PangeiArt PAN 105 CD (2009)

I’ll get to the CD in a bit, but first I really recommend having a look at the website www.tsikaya.org.
     It’s a shining beacon in the use of the net to get ethnomusicological material out there and making a difference, rather than being the little-read and unheard stuff of wordy theses, seminars and library shelves. On a Google Earth view of Angola markers are scattered across the back-country; a click on any of them brings up audio, still photos and usually also short video clips of musicians found by the Tsikaya project.
     Named after Angola’s shuffling, raft-like flat rattle, the project is a quest begun in 1997 by teams of researchers, directed by Victor Gama (the Angolan-Portuguese designer and player of sculptural instruments featured in fR 249), to find, record and bring to contact with the outside world musics and musicians scattered across this country that, following armed conflict with Portugal from 1961 until its independence in 1975, was devastated by nearly three decades of appalling civil war that lasted until 2002.
     Described as “a compilation of some of the most representative artists and groups working today in the provinces of Benguela, Huíla, Cunene and Cuando-Cubango”, the CD is intended as the first in a series.
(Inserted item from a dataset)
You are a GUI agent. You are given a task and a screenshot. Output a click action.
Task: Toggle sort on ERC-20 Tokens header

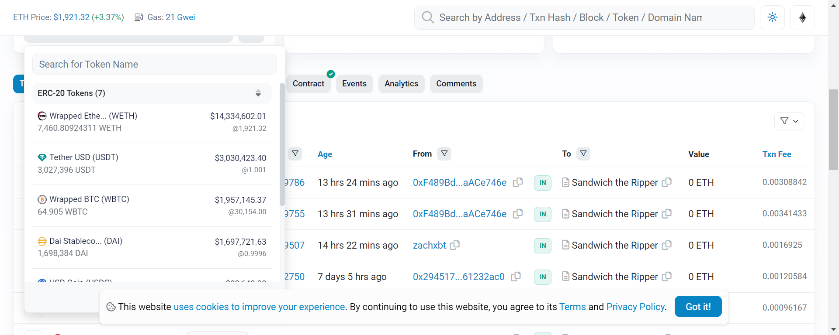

It opens with David Ndumbo, whose photo is on the pack front, singing self-accompanied on tsikaya what sounds like a hymn, and probably is; the website’s performer write-ups tell that Davide has been a member of an evangelical church group.
     The CD booklet itself has, surprisingly and frustratingly, no notes, and the track titles are just the name of the performers; one has to go to the website for more information, and it doesn’t give details of the album tracks per se either. By checking each performer back with the musician list on website, it is possible to figure out who’s doing what and where they’re from, but it’s laborious and only possible if a computer is to hand while listening.
     The young duo Ovana (as the website spells it; the CD has it as Ovaina) accompany their singing, in the Kwanhama language, on guitar and home-made instruments including a guitar made partly from metal from a military tank; the result is strikingly reminiscent of Malagasy kabosy music. Avelino Chico accompanies himself on grunting puíta (friction drum) on his CD track. On the website’s audio files he also plays coroa (mouth-bow), as does Beio Primeiro, who might or might not be the same person named as Beio Mukuanda on the CD.
     Rodrigo Sekulo sings of the hardships of the conflict, accompanying himself on an unusual instrument used by several musicians here, the bow-harp tchisumba, which consists of five strings each stretched by its own bow, the five bows protruding from a single soundbox. There’s female singing and clapping from a village group from Serra das Neves not listed on the website, and singing, clapping and drumming from another group from a village in the Humpata region that sounded to an ethnomusicologist friend of mine very similar to the music he’s working with in Angola’s southern neighbour Namibia.
     The lack of information on the CD and the absence of proper links to the CD tracks on the website are notable omissions, but the latter at least can be easily rectified at a site update and one hopes the former will be on subsequent releases. Finding and recording this varied and interesting music is a great work, and the use of the web to connect its scattered makers with the world is trail-blazing.